Then there’s “Play The Music”, released on his own label Lateral, which kicked off his 2024 with a statement — chunky, deep, and polished without losing bite. The Lateral label itself is shaping up to be a real force, with earlier releases like “Tonight” and “Bass” catching major attention. And let’s not forget the “Free Your Mind” EP from mid-2023 on Revival New York — supported by Jamie Jones, Michael Bibi, Joseph Capriati, and Paco Osuna, no less.
Speaking of Osuna — Paco’s remixing Latmun’s “Sauce” EP, also coming out on Mindshake. That kind of cosign isn’t just flattering, it’s a nod from the upper echelon of global club culture!
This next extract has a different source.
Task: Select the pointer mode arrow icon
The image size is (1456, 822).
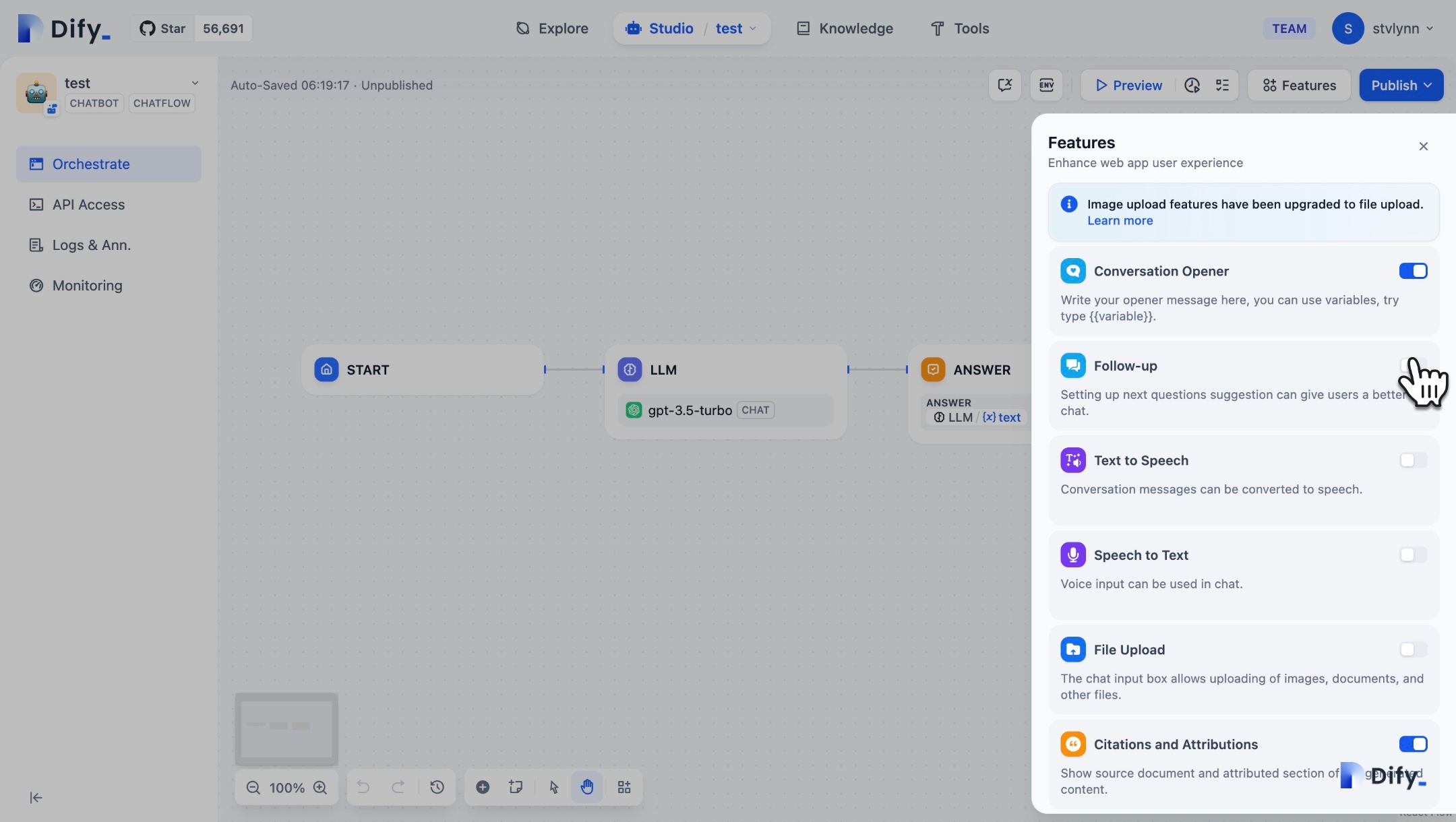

Latmun doesn’t do quick appearances or half-hearted sets. His shows are full-blown techno marathons — rolling basslines, peak-time tension, and enough groove to melt the soles off your sneakers. Whether it’s a 5 a.m. warehouse in London or a beach in Tulum, he shows up ready to work the floor like a man possessed.
His passport’s basically a rave map: DC10 and Amnesia in Ibiza, sweaty UK basements, Printworks in London, ParkLive Festival in Chile, and far beyond. Every stop has its own flavor, but the formula stays tight — high-octane sets built to lock people in for hours without a single bathroom break.
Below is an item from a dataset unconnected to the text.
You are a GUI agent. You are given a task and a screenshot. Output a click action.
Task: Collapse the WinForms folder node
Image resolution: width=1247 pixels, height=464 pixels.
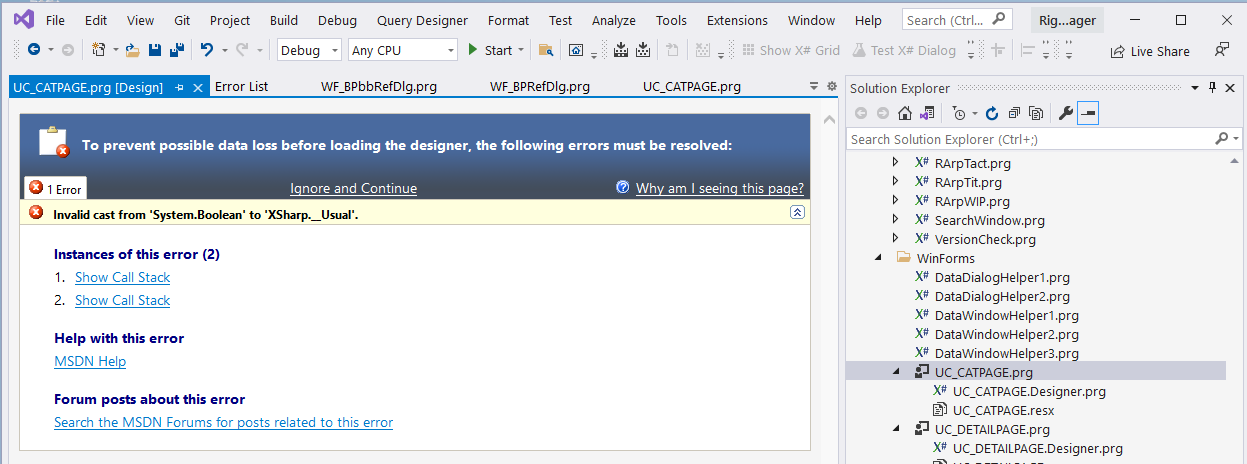pos(879,258)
And then there’s Mexico — the kind of place where a DJ’s relationship with the crowd turns into a full-blown romance. It kicked off at The BPM Festival in Playa del Carmen, where an off-the-cuff B2B with Detlef became the stuff of legend.
In CDMX, he’s smashed Soul Tech (yes, the 27-hour party one), sent people into orbit at We Are Mexico in Cancún, and played beach clubs in Tulum that feel more like ceremonies than gigs.
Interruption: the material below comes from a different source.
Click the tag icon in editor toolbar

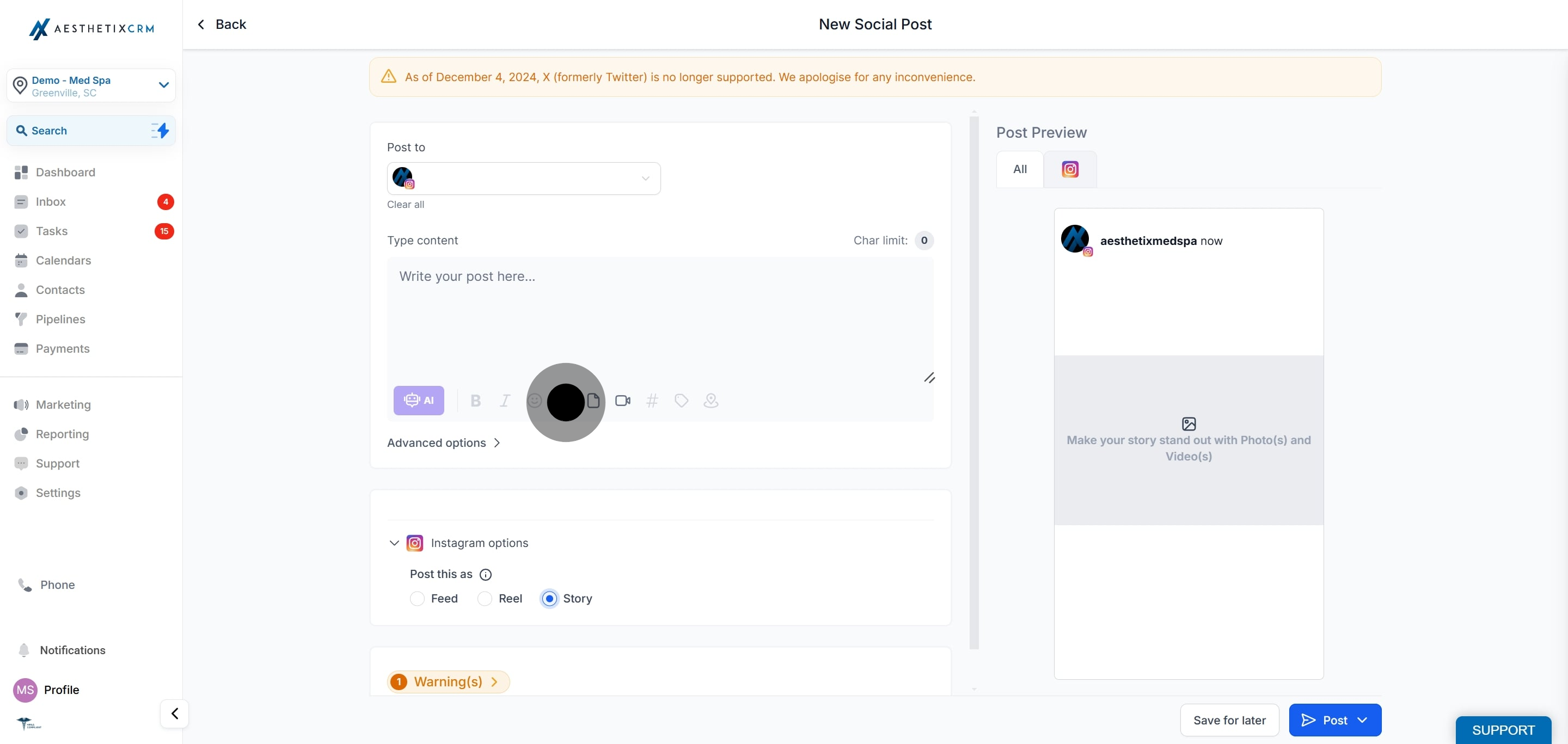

His bond with Mexico’s underground is real. Not hype. Not branding. Just mutual respect between a DJ who knows how to deliver and a scene that knows how to lose its mind. And wherever he lands next, that same livewire connection follows — club, cave, or jungle, the groove doesn’t miss.
Latmun doesn’t overexplain what he does. He just does it — and does it well. But the impact is bigger than basslines and label deals.
He’s earned the respect of legends like Green Velvet, who not only signed him to Relief Records but also brought him along for a US tour. He’s collaborated with and gained props from Detlef, who praised his ability to not just work a crowd, but enjoy every second of it.
His work has made waves on Beatport, earned nominations from DJ Mag’s Best of British, and caught the attention of basically anyone with ears in the tech-house world. He credits regular international gigs with shaping how he reads a room, and you can feel it in the way he flows through a set!
Latmun represents something real: an artist with roots in the DIY rave scene who took his sound global without watering it down. His sets don’t feel imported or out of place. They feel like home — if home was a dark room full of smoke, strobe lights, and hundreds of bodies moving in sync.